Firstly, with what you’ve done to make a better life for your children, you’ve done good mom :slight_smile:

But to be honest, having him fly back 3 times a year is asking too much. A, he’s military and moving because of a change in duty station. You can’t ask the military to get him to take off all that time, 30 days leave a year or not. If I recall correctly, those that go to Japan don’t come back that often, or can’t (according to friends who’ve been stationed there). I’m uncertain myself having not had that circumstance, but considering the price you mentioned, unless you’re offering to pay for half or ALL of it, I think you’re too much from him. You could offer to let them go one year, have him come the next year, etc. But flat out saying “no” isn’t going to help anyone, least of all your children. You can let the judge know how you feel, of course, but don’t say “no” to the kids. Just be there for them. They might not want to go to another country and be scared of that prospect, sure, its completely different than anything they’ve ever done, but he is after all their father, and opening them up to a new culture might be a good experience for them, you never know! They aren’t moving there permanently, just visiting.

Your comment, though, about not returning them, I’m sure there is some way to ensure that he does that, being military and all, what can he do, where can he go without the full force of the military weighing down on him if he did decide to do something moronic like that?

I hope I don’t sound so blunt, but we’ve “been there done that” trying to be so strict with allowing this and allowing that and often times it backfires. We had an attorney once tell us “give them enough rope to hang themselves, and in the meantime, document, document, document. The more open and responsive we are about having our children having meaningful relationships with the other parent, the better they will be and the better we will be portrayed by our actions in court.”

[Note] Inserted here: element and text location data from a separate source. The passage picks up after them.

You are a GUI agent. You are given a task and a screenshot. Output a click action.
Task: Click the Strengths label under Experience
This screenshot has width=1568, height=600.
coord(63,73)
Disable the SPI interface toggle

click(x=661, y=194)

Good luck, and definitely let us know what happens.

My ex and his new family are being stationed in Japan for the next three years. I have primary legal custody of our three children and visitation is set up now where my ex has the children every other weekend and we share holidays. He has proposed and taken me to court to get the children in Japan for their whole summer break because of the high price of air fare to Japan for three children. I am opposed to them traveling that far and I informed my ex of this two years ago when it was first brought up. My children do not want to go to Japan and have expressed this to numerous people other than myself including their pediatrician. He has also proposed that his child support be lowered because of the cost of flying the children to Japan. He pays 800$ a month for three children he ia a E6 with 11 years in the Marine Corps. I just want to know what his chances of getting the visitation and child support changed to suit his wants. As it is now he does not get the children like he is supposed to and has only had the children a total of about 60 days since we divorced 2 years ago. He also could have gotten out of the Marine Corps but choose to reenlist this year.